Tabular and Power BI – model size

Introduction

Power BI users, hold on, the article will be relevant to you 🙂 Maybe 🙂

The relatively frequent question I receive at conferences and training on analytical services is: When to use Multidimensional, when to use Tabular (Power BI runs on Tabula).

There’s no quick answer (and maybe a separate blog post). One of the factors entering decision making is storage architecture.

Multidimensional holds data on disk, Tabular in memory. Ask yourself what your servers have more:

But is it really necessary to worry about the lack of memory? Tabular and Power BI compresses data into memory.

Among other things, how the compression in Vertipaq repository works I was talking on WUG Days and you can watch it here

https://www.wug.cz/zaznamy/466-WUG-Days-2018-Power-BI-Datove-modelovani-a-optimalizace

Specifically, the lecture’s description of the engine is based on a book by Albert Ferrari and Marc Russ:

Deffinitive Guide To DAX

( https://www.amazon.com/Definitive-Guide-DAX-intelligence-Microsoft/dp/073569835X )

There will be a second edition, wait for a complete overview.

The priorities of the Analysis Services development team are clear. There is a future in the Tabularu, Multidimensional is no longer developing

(we have not seen breakthrough news in Multidimensional since 2008) and support from client applications, especially Power BI, is lagging behind.

And that’s what makes me the most angry lately and reevaluating whether sticking to multidimensional is a good idea (and I’m a big fan).

Multidimensional was chosen for existing solutions in the company mainly with regard to function.
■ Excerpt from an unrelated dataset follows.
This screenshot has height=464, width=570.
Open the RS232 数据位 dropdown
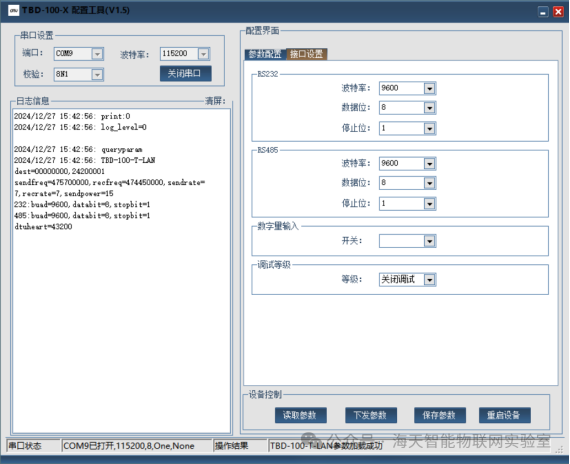pos(430,108)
Tabular did not meet all the functional requirements, but after a few years the situation is a bit different.

What I am waiting for in Multidimensional and starting to become a real pain are session level calculations at the report level for live connection. The pain is more.

I’ll make it a separate blog post in English, because one wise man told me about my MVP activities. “If you want to change something, it must reach the product team.”

So I wonder if I will write Czech, alternate languages, or go to English (to better influence product development). But this is another story.

In summary, I am starting to think strongly about redesigning an existing multidimensional solution at Tabular

(if my requests are not answered, nothing else is left for me).

But it will not be a day to remake something that has been created for about 4 years. So you can look forward to follow-up blog posts.

Main part

I have a multidimensional cube of about 11 measure groups, 27 dimensions. It takes up to 86 GB of disk space on MOLAP storage.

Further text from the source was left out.